To use lariat for alignment you need to manually install it within your environment. For help on installation see the following instructions. To enable mapping using lariat, run:

blr config --set read_mapper lariat

3.3 NAIBR (older versions)

The latest version of the NAIBR repo will be downloaded and used automatically. If you want to use another version of NAIBR this can be set through:

blr config --set naibr_path /path/to/NAIBR/

4. Reusing conda environments

Snakemake will generate separate conda environments for certain tools, e.g . NAIBR, when needed. These are by default generated in the .snakemake/conda / folder within the analysis directory. To reuse the same enviroment across different runs its possible to set the environment variable $CONDA_ENVS with the path to a common directory where environments can be reused or generated as needed. To set the environment variable temporary one can use:

export CONDA_ENVS=/path/to/common/conda-envs/

It is also possible to set this variable as a part of the main conda environment (in this case blr) using the following command:

conda env config vars set CONDA_ENVS=/path/to/common/conda-envs/ -n blr

Deactivate and re-activate the environment for the change to take effect. To remove this variable from the environment run:

conda env config vars unset CONDA_ENVS -n blr

Development

For more information on development go here.

Citation

The BLR pipeline is outlined in:

Höjer, P., Frick, T., Siga, H. et al. BLR: a flexible pipeline for haplotype analysis of multiple linked-read technologies, Nucleic Acids Research, gkad1010 (2023). https://doi.org/10.1093/nar/gkad1010

This is the main citation for the BLR pipeline.

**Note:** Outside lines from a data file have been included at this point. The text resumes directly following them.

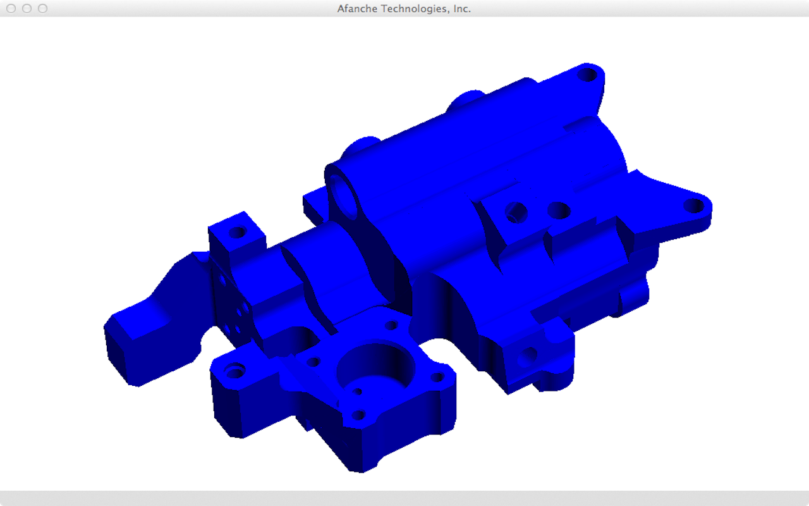Click the front flange's right corner bolt hole
Screen dimensions: 809x506
[437, 378]
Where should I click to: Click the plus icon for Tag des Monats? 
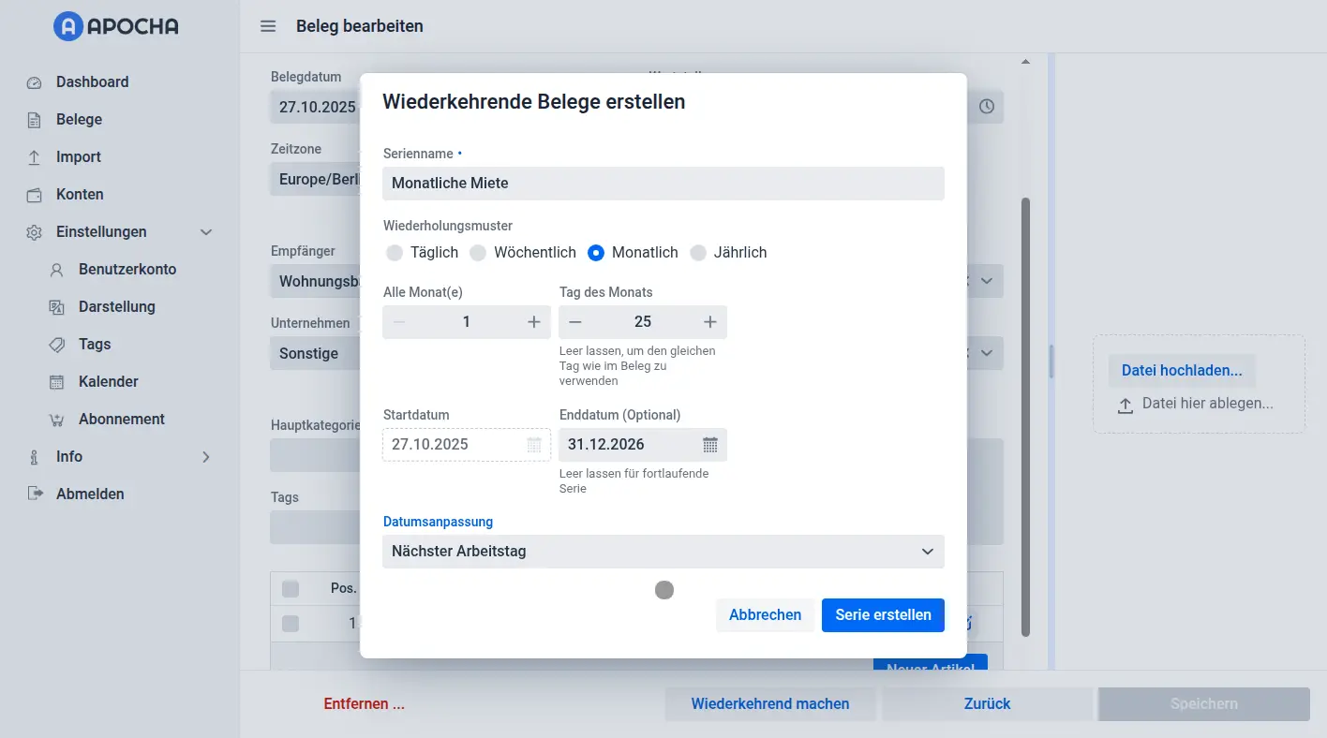tap(710, 322)
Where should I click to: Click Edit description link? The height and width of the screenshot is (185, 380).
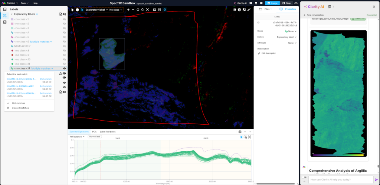pyautogui.click(x=268, y=53)
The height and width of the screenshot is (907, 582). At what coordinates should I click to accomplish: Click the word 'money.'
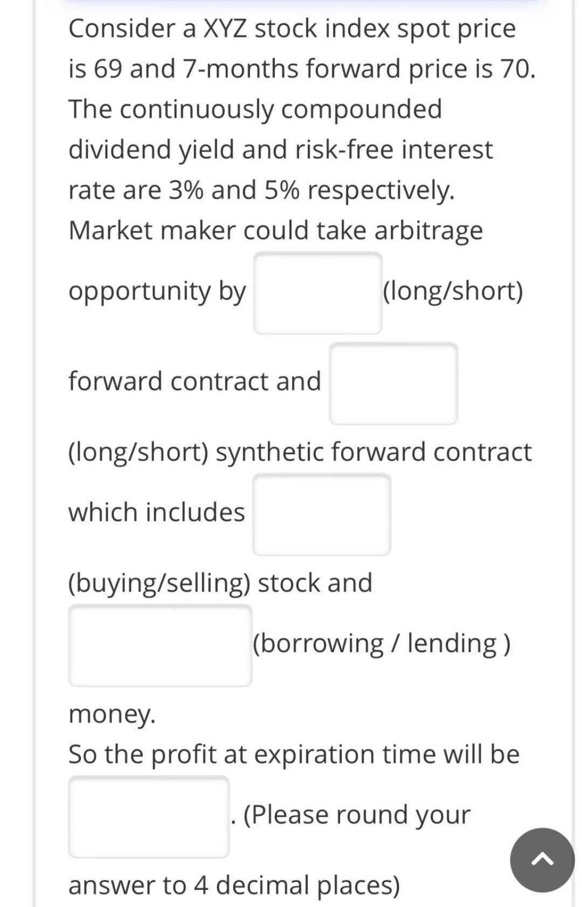coord(112,715)
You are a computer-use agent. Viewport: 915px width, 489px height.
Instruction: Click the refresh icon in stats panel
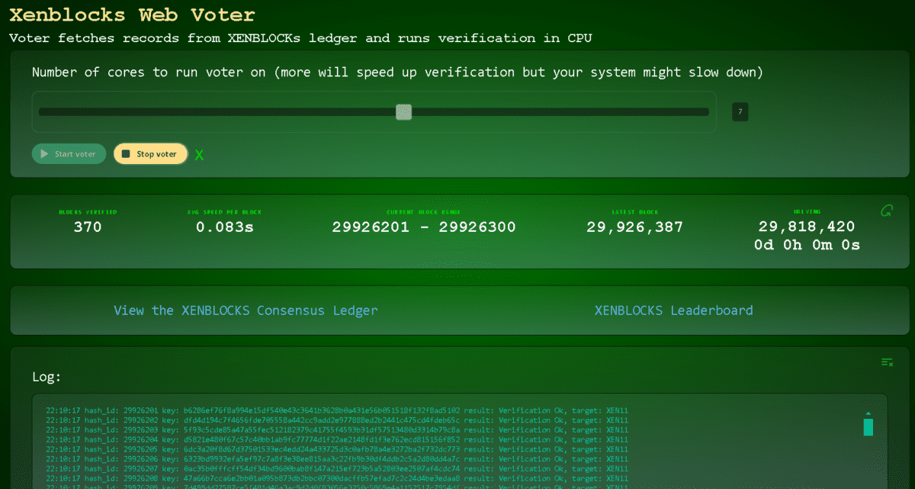887,211
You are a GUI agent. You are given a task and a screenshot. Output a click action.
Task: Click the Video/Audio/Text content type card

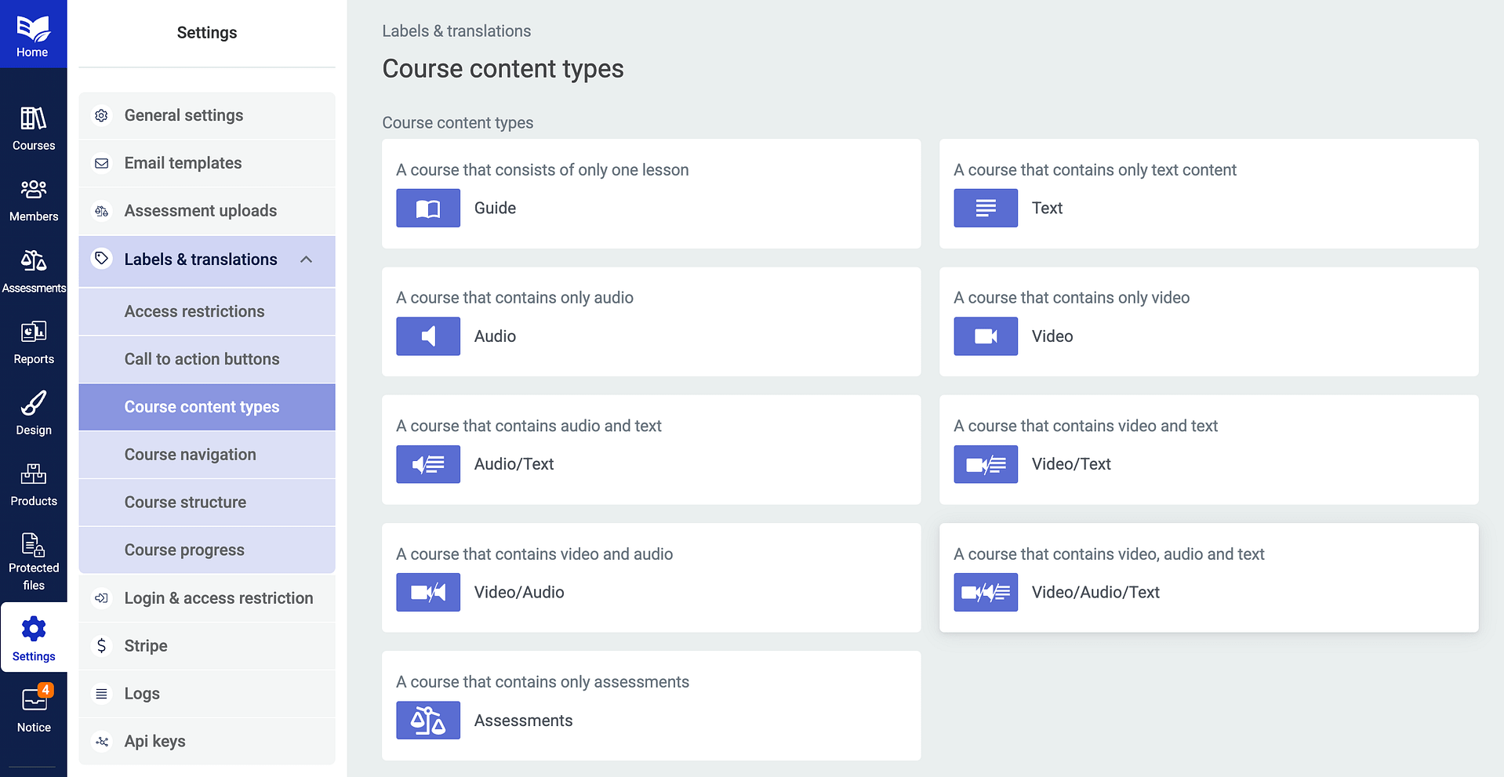tap(1208, 578)
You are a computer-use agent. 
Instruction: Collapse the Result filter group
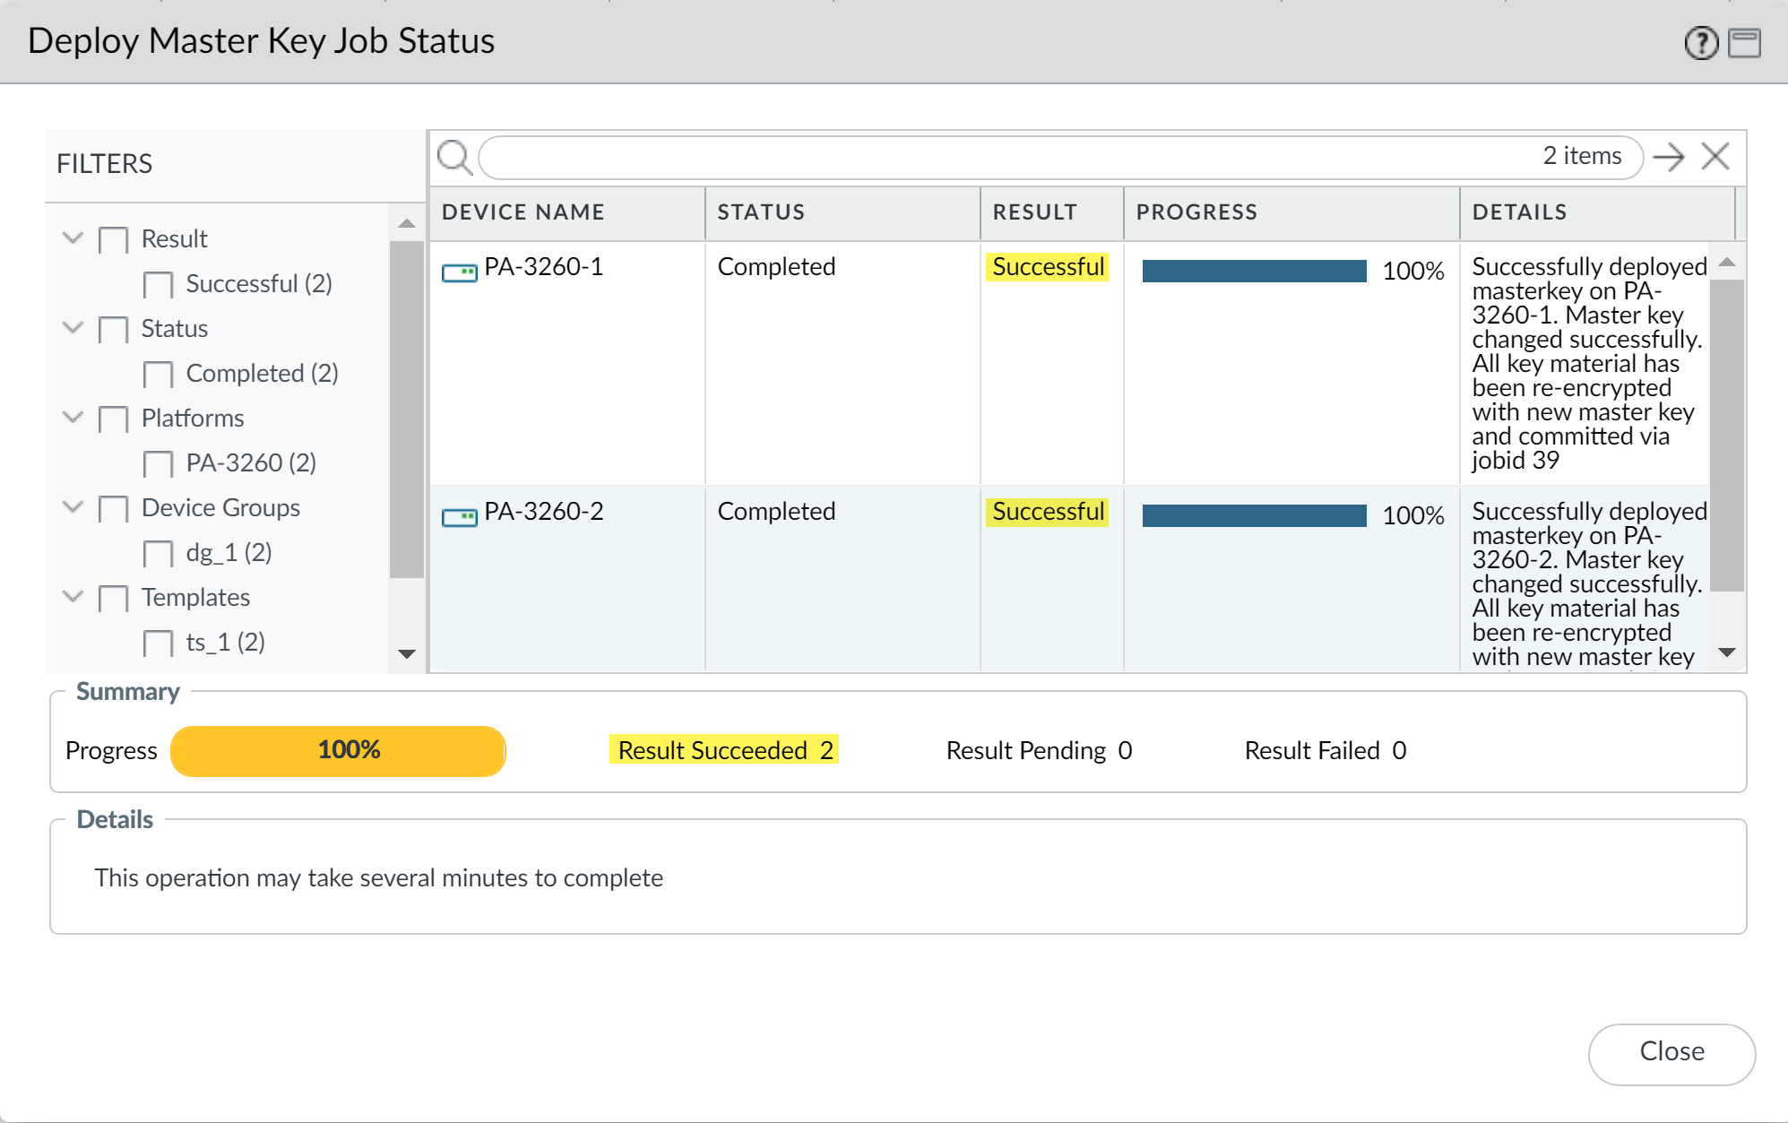pos(73,238)
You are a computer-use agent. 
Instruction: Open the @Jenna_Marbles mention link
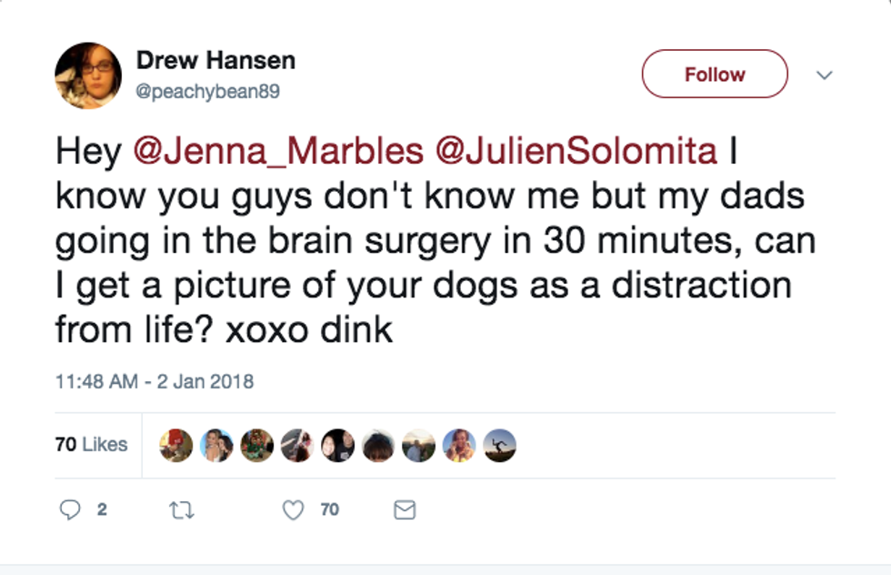278,151
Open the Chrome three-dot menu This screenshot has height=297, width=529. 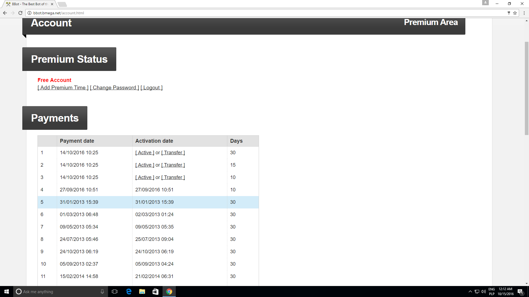(524, 13)
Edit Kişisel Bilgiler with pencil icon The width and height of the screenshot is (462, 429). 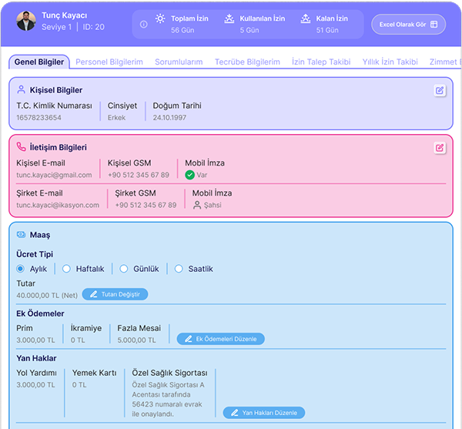click(440, 90)
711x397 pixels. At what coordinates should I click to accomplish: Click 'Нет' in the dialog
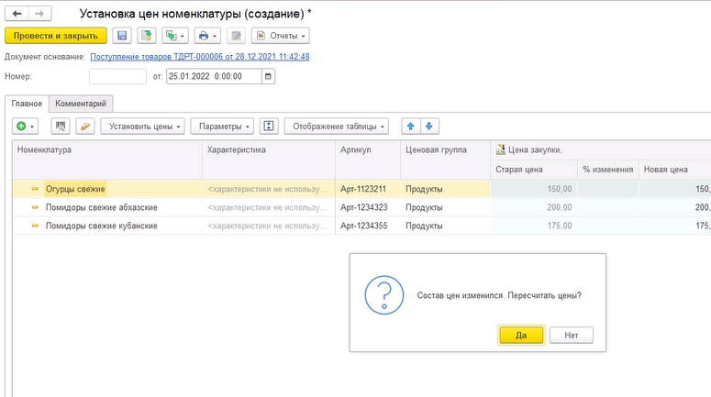point(572,336)
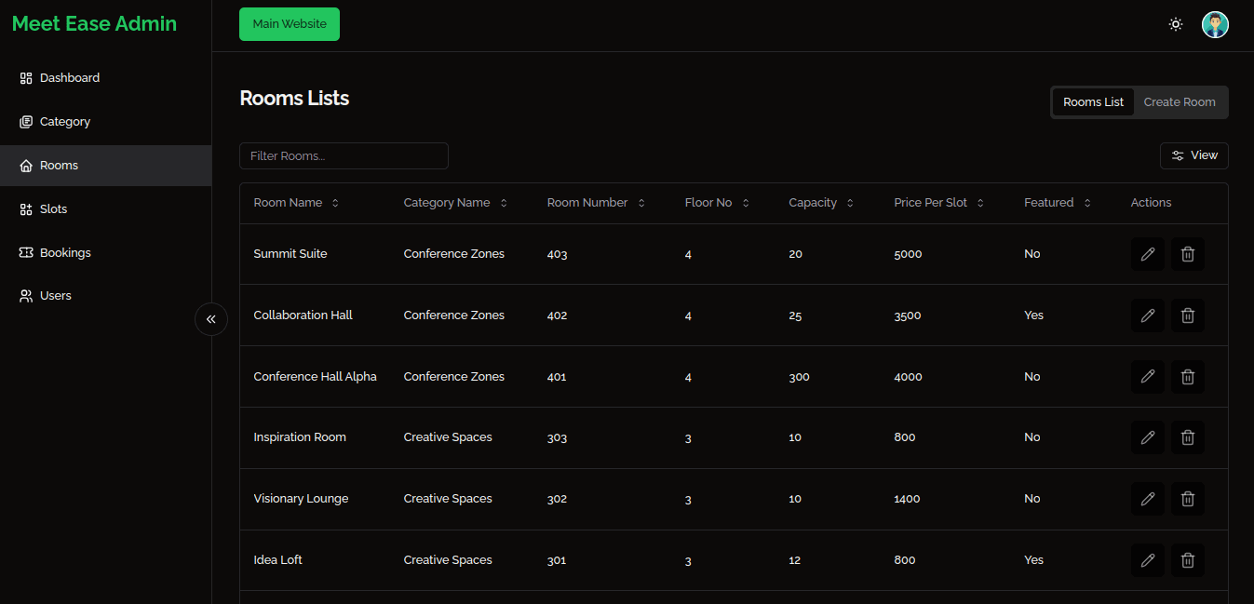Click the pencil icon for Inspiration Room
1254x604 pixels.
(1147, 437)
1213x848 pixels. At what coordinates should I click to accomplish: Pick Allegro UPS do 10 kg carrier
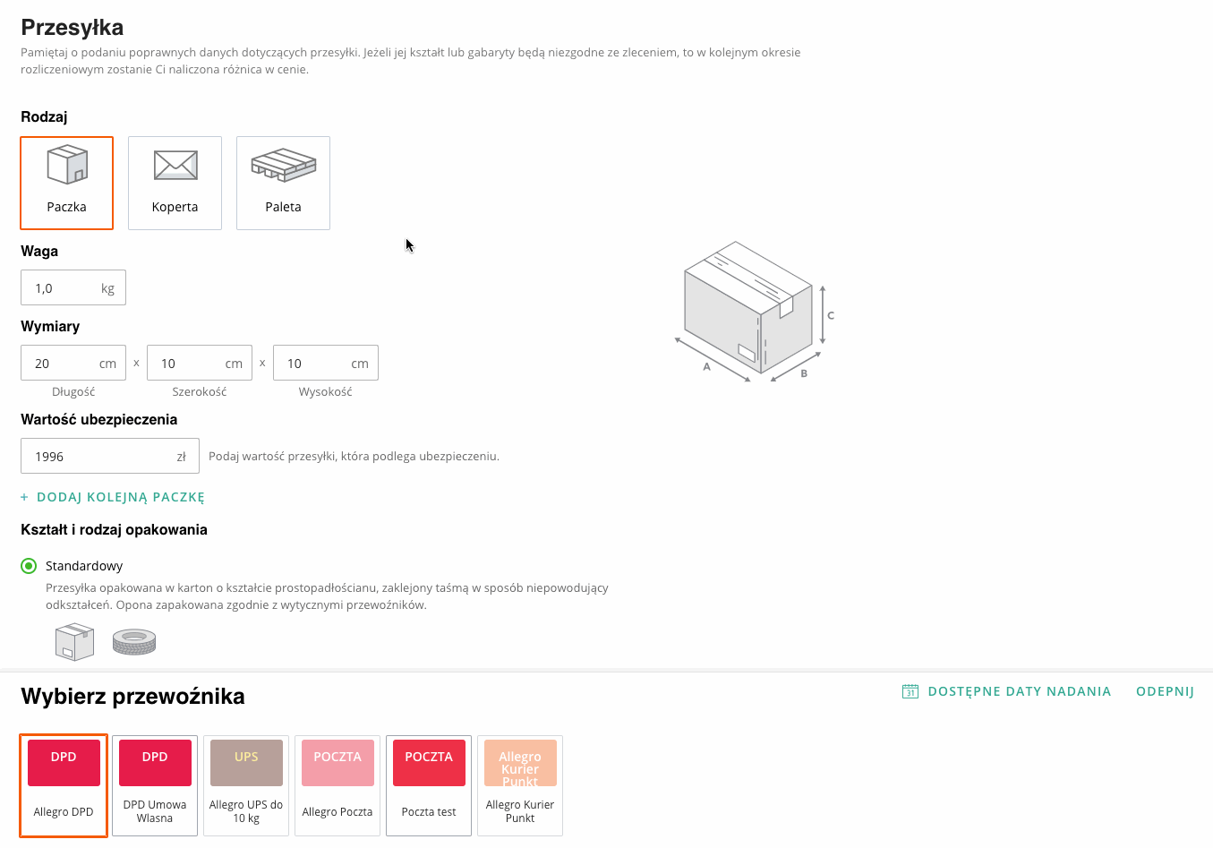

BLR was originally developed for the prep-processing of Droplet Barcode Sequencing (DBS) data for input into the 10x LongRanger pipeline, see paper

Redin, D., Frick, T., Aghelpasand, H. et al. High throughput barcoding method for genome-scale phasing. Sci Rep 9, 18116 (2019). https://doi.org/10.1038/s41598-019-54446-x

It has since been heavily modified to run completely independant of LongRanger. To run the analysis described in Redin et al. 2019 look at the stable branch for this git repository. That version is also available at OMICtools.